Aminotransferases and Transaminations

Protein Degradation

• The half-life of a cytosolic protein is determined by its amino-terminal residue, known as the N-terminal rule.
• A yeast protein with methionine at its N terminus has a half-life of more than 20 hours, whereas one with arginine at this position has a half-life of about 2 minutes.
• E3 enzymes are the readers of N-terminal residues, and they favor rapid ubiquitination if the residue is destabilizing (e.g., arginine or leucine) and do not favor ubiquitination if the residue is stabilizing (e.g., methionine or proline).
• Other signals that identify proteins for degradation include cyclin destruction boxes and PEST sequences.

Human Papilloma Virus (HPV)

• HPV encodes a protein that activates a specific E3 enzyme, which ubiquitinates the tumour suppressor p53 and other proteins that control DNA repair, leading to their destruction.
• The activation of this E3 enzyme is observed in more than 90% of cervical carcinomas.

Proteasome

• The proteasome is the protein that executes proteolysis, using the energy of ATP to hydrolyze peptide bonds.
• The proteasome has a sedimentation coefficient of 26S and is composed of 2 subunits: a 20S proteasome and a 19S regulatory subunit.
• The 20S complex contains 2 copies of 14 subunits and has a mass of 700 kD.

Transaminations

• Aminotransferases catalyze the transfer of an α-amino group from an α-amino acid to an α-ketoacid.
• The α-amino group of many amino acids is transferred to α-ketoglutarate to form glutamate.
• Glutamate can transfer the amino group to oxaloacetate to form aspartate or glutamine can undergo oxidative deamination to produce α-ketoglutarate and ammonia.
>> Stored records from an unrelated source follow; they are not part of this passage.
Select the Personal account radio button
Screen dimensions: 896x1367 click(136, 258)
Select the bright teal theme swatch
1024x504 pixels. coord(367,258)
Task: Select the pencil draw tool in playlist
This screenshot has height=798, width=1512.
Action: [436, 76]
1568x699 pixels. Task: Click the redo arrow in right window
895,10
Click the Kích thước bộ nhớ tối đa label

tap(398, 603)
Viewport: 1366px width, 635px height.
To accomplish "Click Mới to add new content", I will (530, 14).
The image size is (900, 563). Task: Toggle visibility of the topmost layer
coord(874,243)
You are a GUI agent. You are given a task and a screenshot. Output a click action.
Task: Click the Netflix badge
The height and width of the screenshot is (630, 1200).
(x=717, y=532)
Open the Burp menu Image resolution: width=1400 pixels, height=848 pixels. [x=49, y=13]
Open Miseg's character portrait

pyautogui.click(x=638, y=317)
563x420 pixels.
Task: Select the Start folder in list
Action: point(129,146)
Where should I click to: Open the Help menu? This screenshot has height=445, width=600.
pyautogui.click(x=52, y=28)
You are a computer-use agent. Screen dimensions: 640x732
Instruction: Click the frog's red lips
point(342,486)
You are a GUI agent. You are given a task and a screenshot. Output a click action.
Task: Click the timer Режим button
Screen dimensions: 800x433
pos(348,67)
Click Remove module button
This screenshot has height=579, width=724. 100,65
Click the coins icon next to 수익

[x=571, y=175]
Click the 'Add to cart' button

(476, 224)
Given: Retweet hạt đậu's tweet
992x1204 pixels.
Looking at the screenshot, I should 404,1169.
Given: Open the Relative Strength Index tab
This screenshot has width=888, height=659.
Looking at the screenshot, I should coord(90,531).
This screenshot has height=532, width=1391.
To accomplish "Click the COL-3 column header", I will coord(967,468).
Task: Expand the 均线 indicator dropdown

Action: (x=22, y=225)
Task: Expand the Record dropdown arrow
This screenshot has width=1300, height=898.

Aspartate Aminotransferase (AST)

• AST catalyzes the transfer of an amino group from aspartate to α-ketoglutarate to form oxaloacetate and glutamate.
• This transamination reaction is reversible.

Alanine Aminotransferase (ALT)

• ALT catalyzes the transfer of an amino group from alanine to α-ketoglutarate to form pyruvate and glutamate.

Glutamate Dehydrogenase

• Glutamate dehydrogenase catalyzes the conversion of glutamate to α-ketoglutarate and ammonia.
• The enzyme can use NAD+ or NADP+ as the oxidizing agent.
• The oxidation produces α-iminoglutarate, which is hydrolyzed to form ammonia and α-ketoglutarate.

Regulation of Protein Degradation

• The degradation of proteins regulates a number of functions, including gene transcription, cell-cycle progression, organ formation, circadian rhythm, inflammatory response, tumor suppression, cholesterol metabolism, and antigen processing.
• The degradation of proteins is dynamically controlled by altering the stability and abundance of regulatory proteins.
• For example, the control of the inflammatory response is regulated by the degradation of an inhibitory protein, I-kB, which allows the transcription factor NF-κB to stimulate transcription of target genes.